A cada linha, a cada tec tec do teclado, olho pra ele.Respira lentamente. Não ronca. Baba um pouco.Levanto, limpo sua boquinha, vejo a temperatura. Me critico, estou sufocando ele e ele vai ficar bravo. Isso é ruim. O que eu faço?

Cara, o Biscoito tem 15 anos. 15 Anos não é muito. É pouco. É quase nada. Temos muito o que fazer. Ele sabe? Quem foi que disse que eles precisam ficar assim? Tão fragilizados?

A noite avança. A temperatura parece subir. Suo terrivelmente. Sono? Se perdeu por aí. Ouço os cachorros na rua, as motos e carros que passam, portas de vizinhos que batem. Ouço coisas estranhas lá fora, devem ser as baratas. Nem ligo. Porque meu medo, hoje, é muito superior ao medo que tenho delas. Meu medo é mais profundo, é corrosivo.

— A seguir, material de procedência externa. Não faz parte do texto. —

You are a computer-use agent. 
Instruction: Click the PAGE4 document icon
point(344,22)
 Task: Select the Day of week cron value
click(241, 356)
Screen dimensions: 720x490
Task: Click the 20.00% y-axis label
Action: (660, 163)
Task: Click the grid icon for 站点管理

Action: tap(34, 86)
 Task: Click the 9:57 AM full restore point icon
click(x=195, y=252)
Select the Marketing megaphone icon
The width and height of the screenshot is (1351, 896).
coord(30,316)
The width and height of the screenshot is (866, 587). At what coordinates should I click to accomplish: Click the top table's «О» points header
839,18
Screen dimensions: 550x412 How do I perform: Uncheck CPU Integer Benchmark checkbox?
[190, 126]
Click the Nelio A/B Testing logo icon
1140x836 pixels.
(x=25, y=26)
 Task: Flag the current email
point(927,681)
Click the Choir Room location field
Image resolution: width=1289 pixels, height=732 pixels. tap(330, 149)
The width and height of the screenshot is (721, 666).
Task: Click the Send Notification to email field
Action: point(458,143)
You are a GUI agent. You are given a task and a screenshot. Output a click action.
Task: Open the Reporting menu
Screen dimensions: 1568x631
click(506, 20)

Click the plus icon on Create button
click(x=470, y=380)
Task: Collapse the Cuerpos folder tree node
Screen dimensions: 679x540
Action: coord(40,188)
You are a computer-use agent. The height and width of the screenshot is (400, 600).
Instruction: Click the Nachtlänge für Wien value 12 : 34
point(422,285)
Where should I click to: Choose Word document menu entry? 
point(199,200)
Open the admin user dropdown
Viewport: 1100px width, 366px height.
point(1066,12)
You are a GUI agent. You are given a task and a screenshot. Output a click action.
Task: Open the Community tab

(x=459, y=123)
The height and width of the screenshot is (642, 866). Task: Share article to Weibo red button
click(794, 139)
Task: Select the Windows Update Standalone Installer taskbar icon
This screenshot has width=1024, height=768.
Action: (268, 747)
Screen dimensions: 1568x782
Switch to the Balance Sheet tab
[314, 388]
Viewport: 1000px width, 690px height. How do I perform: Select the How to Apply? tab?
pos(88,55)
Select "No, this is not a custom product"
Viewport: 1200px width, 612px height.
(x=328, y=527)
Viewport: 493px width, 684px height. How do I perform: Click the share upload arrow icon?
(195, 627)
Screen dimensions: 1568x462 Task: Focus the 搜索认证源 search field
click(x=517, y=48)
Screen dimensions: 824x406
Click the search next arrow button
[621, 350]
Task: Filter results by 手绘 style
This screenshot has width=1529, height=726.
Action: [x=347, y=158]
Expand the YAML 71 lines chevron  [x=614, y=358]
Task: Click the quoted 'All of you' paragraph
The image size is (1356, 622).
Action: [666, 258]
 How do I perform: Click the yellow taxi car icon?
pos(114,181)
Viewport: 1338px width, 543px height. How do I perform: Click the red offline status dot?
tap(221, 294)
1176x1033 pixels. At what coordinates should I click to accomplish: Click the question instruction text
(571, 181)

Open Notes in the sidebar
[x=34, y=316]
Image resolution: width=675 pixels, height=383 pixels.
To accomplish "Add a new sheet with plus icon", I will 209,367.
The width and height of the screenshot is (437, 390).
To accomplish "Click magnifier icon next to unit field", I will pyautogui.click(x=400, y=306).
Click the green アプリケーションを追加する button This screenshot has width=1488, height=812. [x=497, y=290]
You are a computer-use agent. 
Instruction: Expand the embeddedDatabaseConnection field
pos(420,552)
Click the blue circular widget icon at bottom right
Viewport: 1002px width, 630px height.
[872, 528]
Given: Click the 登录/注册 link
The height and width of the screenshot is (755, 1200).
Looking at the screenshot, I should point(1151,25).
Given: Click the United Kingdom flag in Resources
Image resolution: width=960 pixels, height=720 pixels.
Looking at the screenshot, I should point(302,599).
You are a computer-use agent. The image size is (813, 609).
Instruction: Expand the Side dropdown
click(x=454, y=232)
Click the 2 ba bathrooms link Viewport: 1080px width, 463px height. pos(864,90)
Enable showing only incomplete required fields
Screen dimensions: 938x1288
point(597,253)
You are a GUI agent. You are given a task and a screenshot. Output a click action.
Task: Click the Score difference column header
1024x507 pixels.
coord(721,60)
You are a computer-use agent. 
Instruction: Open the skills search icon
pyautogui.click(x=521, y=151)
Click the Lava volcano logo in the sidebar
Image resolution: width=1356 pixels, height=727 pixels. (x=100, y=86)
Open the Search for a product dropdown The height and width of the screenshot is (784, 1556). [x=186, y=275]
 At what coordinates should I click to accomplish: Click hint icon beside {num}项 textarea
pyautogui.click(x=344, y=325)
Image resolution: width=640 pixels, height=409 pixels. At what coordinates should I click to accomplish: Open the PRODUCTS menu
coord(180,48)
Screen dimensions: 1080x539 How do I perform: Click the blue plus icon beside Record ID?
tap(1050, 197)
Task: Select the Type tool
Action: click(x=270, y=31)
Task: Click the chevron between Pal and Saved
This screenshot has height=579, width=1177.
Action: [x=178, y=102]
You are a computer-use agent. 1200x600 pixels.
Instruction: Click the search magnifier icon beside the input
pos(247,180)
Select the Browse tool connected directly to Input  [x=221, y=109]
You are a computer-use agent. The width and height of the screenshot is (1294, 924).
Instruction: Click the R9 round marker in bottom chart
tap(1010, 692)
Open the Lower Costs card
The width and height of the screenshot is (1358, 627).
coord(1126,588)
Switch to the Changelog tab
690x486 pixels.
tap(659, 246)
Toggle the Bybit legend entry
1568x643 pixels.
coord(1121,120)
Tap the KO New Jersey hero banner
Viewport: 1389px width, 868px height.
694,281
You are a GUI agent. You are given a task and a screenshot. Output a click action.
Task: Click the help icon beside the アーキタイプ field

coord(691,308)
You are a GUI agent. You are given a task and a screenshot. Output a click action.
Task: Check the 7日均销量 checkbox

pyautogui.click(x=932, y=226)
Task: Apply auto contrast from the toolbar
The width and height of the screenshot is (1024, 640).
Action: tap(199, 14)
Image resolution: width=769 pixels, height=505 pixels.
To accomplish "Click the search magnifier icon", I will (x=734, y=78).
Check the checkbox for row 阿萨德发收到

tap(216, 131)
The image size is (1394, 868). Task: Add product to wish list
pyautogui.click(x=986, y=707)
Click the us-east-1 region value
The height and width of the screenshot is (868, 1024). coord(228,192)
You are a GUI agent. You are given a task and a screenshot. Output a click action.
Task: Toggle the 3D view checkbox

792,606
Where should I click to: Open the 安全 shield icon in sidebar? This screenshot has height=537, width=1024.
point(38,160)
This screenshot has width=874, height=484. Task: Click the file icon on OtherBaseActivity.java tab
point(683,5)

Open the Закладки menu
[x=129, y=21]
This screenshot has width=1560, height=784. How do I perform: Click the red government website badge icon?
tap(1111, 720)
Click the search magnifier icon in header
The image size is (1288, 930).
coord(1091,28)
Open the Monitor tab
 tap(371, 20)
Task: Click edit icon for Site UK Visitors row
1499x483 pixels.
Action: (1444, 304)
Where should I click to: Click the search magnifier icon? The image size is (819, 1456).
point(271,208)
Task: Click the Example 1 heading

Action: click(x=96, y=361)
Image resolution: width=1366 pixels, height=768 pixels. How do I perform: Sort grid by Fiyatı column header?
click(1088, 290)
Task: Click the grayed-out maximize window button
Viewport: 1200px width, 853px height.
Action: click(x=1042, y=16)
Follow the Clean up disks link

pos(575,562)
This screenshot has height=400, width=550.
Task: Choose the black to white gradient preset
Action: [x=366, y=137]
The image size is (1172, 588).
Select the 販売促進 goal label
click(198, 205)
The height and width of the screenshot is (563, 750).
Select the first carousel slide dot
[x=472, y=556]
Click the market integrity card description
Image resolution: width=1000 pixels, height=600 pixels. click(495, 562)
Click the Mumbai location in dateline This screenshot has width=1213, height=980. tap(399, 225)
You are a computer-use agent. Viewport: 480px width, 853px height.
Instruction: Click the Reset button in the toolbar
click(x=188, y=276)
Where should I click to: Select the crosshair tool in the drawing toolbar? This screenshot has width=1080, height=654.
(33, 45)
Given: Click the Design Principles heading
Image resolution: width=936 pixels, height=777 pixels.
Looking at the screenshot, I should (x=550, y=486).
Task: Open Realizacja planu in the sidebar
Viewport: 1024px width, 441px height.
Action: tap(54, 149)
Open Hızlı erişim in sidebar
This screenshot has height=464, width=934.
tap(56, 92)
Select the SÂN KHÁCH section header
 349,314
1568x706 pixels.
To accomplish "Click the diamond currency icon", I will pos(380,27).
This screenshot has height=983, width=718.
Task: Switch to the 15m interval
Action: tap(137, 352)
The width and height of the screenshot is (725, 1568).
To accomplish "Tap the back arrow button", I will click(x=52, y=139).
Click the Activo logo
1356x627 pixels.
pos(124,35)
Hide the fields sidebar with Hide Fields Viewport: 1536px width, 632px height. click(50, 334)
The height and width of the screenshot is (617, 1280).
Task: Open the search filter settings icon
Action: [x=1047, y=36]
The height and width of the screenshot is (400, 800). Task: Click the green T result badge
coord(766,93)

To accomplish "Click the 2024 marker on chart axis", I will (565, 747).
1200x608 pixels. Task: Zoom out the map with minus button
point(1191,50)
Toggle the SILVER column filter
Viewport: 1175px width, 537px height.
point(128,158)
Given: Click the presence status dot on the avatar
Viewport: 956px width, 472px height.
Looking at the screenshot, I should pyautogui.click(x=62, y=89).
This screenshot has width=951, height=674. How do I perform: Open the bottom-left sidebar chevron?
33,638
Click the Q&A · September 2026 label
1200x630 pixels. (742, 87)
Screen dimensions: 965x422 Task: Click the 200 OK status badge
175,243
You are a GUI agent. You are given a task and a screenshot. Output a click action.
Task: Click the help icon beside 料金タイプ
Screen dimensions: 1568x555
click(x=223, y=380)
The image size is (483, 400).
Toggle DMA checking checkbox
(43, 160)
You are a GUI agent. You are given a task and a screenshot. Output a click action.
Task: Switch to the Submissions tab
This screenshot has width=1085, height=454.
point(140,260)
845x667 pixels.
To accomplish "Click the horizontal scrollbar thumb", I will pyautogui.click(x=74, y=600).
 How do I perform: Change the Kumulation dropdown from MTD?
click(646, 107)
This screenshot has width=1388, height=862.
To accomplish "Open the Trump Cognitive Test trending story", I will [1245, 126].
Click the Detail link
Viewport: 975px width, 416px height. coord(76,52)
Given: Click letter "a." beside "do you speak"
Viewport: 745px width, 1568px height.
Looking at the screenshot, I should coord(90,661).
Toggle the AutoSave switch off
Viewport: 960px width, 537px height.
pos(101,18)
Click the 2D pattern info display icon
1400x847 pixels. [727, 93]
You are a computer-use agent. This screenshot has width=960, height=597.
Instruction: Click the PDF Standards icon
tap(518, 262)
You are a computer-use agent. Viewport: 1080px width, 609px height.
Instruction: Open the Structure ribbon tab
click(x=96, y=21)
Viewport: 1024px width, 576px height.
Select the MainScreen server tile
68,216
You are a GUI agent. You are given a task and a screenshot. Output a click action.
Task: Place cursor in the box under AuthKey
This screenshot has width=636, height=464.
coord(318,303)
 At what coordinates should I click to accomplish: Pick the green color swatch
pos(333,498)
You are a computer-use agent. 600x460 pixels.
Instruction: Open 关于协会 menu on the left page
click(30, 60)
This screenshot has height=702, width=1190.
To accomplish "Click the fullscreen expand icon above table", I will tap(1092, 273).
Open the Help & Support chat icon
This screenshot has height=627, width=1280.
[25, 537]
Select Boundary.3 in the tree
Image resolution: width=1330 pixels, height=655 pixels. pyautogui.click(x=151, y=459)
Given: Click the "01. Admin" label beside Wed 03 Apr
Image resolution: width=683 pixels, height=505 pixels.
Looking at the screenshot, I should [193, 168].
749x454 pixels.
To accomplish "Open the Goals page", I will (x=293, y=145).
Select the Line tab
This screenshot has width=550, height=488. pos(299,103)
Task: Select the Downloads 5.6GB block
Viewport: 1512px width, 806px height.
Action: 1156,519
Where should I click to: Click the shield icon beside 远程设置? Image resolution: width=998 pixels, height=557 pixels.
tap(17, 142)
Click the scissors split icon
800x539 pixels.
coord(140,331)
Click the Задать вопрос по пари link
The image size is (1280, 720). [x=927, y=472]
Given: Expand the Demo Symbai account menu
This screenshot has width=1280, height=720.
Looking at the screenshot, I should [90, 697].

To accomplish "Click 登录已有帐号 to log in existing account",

A noite continua. É cedo ainda. E isso é o que aumenta o medo. Pois a qualquer momento posso perder meu tesouro mais precioso. Ou pode começar um novo dia em que me darei conta de como sou idiota e medrosa e mais um monte de outras coisas bestas.

Enquanto a noite chega, desejo com força que o dia novo comece e que eu possa rir de minha paranoia. E que lá no futuro, eu possa olhar pro Biscoito e falar pra ele: “lembra daquela noite em que a mamãe surtou? Você queria testar meu coração, né?” E ele retornará com aquele olhar lindo que sempre me chama a penteá-lo, ou a jogar a sacolinha pra ele.

E assim terminaremos a noite cansados de brincar. Abraçarei meu ursinho branco e dormiremos mais uma noite. À espera de um novo dia com mais histórias pra contar.